In November 2022, we intercepted a threat that had a slightly different routine and incorporated an advanced remote access trojan (RAT) named the CHAOS Remote Administrative Tool (Trojan.Linux.CHAOSRAT), which is based on an open source project.
Note that the original flow involving the termination of competing malware such as Kinsing and the killing of resources that influence cryptocurrency mining performance remained unchanged.
The malware achieves its persistence by altering /etc/crontab file, a UNIX task scheduler that, in this case, downloads itself every 10 minutes from Pastebin.
This is followed by downloading additional payloads: an XMRig miner, its configuration file, a shell script looping “competition killer,” and most importantly, the RAT itself.
The main downloader script and further payloads are hosted in different locations to ensure that the campaign remains active and constantly spreading. The scripts show that the main server, which is also used for downloading payloads, appears to be located in Russia, with historical whois data showing that it also used for cloud bulletproof hosting (a modus operandi that was previously employed by hacking teams — using open source tools — that focused their attacks on cloud infrastructure, containers, and Linux environments).
This command-and-control (C&C) server is used only for providing payloads — Chaos RAT connects to another C&C server, likely located in Hong Kong (which we determined through IP geolocation). When running, the RAT client connects to the C&C server via its address, and default port, using a JSON Web Token (JTW) for authorization.
Upon connection and successful authorization, the client sends detailed information on the infected machine to the C&C server using the command /device.
The RAT is a Go-compiled binary with the following functions:
An interesting trait of the malware family we intercepted is that the address and access token are passed as compilation flags and hardcoded inside the RAT client, replacing any data inside variables from the main code.

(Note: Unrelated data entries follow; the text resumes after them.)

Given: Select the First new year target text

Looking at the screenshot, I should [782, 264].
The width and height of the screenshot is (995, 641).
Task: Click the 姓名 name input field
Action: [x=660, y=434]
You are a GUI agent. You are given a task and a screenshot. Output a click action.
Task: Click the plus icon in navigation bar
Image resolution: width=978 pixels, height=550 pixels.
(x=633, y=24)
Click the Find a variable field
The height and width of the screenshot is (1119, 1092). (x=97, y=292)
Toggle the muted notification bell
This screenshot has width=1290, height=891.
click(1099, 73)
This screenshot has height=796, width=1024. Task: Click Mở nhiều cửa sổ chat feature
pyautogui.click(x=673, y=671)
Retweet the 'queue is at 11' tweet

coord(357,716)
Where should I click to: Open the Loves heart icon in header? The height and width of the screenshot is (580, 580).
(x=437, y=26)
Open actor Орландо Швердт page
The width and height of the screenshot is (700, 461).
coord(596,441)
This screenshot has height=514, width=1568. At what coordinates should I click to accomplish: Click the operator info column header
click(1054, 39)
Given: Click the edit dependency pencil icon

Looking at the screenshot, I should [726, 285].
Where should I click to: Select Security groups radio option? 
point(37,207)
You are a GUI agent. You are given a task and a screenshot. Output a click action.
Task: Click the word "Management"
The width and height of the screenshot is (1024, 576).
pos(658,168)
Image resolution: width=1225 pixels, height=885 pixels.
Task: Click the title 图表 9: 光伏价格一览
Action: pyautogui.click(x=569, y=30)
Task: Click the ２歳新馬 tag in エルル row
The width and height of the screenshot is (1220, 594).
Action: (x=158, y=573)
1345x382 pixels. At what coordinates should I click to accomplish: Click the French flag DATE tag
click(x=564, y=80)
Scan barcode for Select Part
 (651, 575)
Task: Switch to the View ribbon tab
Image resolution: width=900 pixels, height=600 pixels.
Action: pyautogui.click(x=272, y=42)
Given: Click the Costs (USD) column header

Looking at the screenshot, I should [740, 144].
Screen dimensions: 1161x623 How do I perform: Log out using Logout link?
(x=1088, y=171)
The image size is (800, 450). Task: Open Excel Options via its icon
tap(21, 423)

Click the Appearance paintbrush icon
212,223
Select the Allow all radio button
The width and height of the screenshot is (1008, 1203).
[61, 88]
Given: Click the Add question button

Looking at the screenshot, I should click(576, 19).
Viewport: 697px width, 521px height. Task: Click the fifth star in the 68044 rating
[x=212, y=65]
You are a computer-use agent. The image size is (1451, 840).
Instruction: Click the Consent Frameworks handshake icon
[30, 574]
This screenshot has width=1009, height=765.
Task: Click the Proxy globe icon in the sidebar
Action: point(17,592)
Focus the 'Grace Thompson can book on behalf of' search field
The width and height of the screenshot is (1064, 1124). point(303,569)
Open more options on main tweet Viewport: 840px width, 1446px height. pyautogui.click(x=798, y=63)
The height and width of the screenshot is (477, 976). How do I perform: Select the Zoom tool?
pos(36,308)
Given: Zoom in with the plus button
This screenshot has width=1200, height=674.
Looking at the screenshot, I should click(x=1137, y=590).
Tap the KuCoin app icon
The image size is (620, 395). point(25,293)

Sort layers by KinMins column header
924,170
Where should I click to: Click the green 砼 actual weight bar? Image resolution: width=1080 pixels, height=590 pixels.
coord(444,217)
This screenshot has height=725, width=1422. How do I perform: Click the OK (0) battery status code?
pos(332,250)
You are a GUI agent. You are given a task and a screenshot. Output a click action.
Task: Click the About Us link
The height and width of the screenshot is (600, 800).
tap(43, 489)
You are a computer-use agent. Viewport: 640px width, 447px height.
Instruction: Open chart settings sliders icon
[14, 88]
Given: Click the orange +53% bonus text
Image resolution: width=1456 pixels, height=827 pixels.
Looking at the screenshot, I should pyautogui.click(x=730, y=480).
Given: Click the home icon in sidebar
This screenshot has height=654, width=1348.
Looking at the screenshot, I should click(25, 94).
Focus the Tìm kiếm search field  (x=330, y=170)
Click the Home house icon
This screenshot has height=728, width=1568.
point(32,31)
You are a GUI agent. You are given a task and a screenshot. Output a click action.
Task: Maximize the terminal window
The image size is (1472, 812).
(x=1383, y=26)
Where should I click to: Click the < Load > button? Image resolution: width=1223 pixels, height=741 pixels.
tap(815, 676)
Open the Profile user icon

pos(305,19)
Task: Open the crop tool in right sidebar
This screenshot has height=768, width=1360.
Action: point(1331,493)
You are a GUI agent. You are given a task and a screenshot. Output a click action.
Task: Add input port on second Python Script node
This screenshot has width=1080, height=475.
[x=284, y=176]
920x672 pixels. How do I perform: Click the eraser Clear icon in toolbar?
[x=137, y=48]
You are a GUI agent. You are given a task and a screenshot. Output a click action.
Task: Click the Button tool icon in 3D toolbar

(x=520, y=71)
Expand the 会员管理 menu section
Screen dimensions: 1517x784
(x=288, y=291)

On the surface, the incorporation of a RAT into the infection routine of a cryptocurrency mining malware might seem relatively minor. However, given the tool’s array of functions and the fact that this evolution shows that cloud-based threat actors are still evolving their campaigns, it is important that both organizations and individuals stay extra vigilant when it comes to security. In our research on cloud-based cryptocurrency mining groups, we provided several concrete measures and best practices that enterprises can implement to help strengthen their defensive posture.
Organizations can also consider powerful cloud security technologies such as Trend Micro Cloud One™ – Workload Security, which helps defend systems against vulnerability exploits, malware, and unauthorized change. Using techniques such as machine learning (ML) and virtual patching, it can automatically secure new and existing workloads both against known and unknown threats.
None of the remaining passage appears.